Nobuko squinted coolly through her cigarette smoke. "You're right." She nodded her head slowly, confirming the fact with herself, "The young generations don’t know or care about their own culture – "
"But Japan," interrupted Patricia, all eyes suddenly on her. "And the Japanese take amazing steps to save all their 'Old Ways.' Look at sumo." Her manner immediately changed from one of knowledge to one of question. She asked the Japanese ladies, "Did you know sumo is Chinese?"
"But every culture has its own kind of wrestling," Jonathan offered.
"No, no. Not 'a kind of wrestling.' I mean Nihon no Ozumo – Japanese Grand Sumo."
Nobuko put her cigarette down. "Sumo doesn't matter, it's just a sport."

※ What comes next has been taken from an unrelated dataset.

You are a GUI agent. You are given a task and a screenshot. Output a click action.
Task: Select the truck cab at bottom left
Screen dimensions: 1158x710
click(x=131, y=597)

"But it has a cultural history much older than Noh or Kyogen. But my question is: is sumo Japanese, or not?"
"It's Japanese," huffed Emmy.
"That's what everyone thought until a few years ago when, in China, they uncovered a series of Tang Dynasty tombs with wrestlers painted on the walls. Even the Chinese officials were flabbergasted, because the images showed o sumo-san, complete with mawashi..." She explained the term to Jon, "You know, the little jockstrap diaper thingy." Then she returned to the larger subject, "And, they were posed doing sumo maneuvers, and most amazingly, was a painting showing a solitary wrestler doing the dance-like ceremony that closes every day of a tournament."
"The what?" questioned Jonathan.
"The procedure where one wrestler goes through a series of gestures with a longbow, you know, like a bow-and-arrow bow, and then the day's bouts are officially over.
"So anyway, my point is, sumo came to Japan in the fifth or sixth century and today, just like then, the same tradition is followed. A tradition that's been dead in China for a thousand-and-a-half years – so dead in fact – nobody remembered it even existed! I don't think you have much to worry about in trying to keep traditions alive in this country."
"But sumo is just a sport. It's entertainment and nothing more. The tradition is just maintaining the way it's played," Nobuko said.
"What about kabuki?" Pat pressed. "That was entertainment pure and simple two hundred years ago. The only reason young people don’t go to see it today is because it doesn't entertain them. And if they do go, it's for the wrong reason, just their dose of 'culture' to be taken in kimono once a year on 'culture day.' So at least one day out of the year, people can say I 'feel' Japanese."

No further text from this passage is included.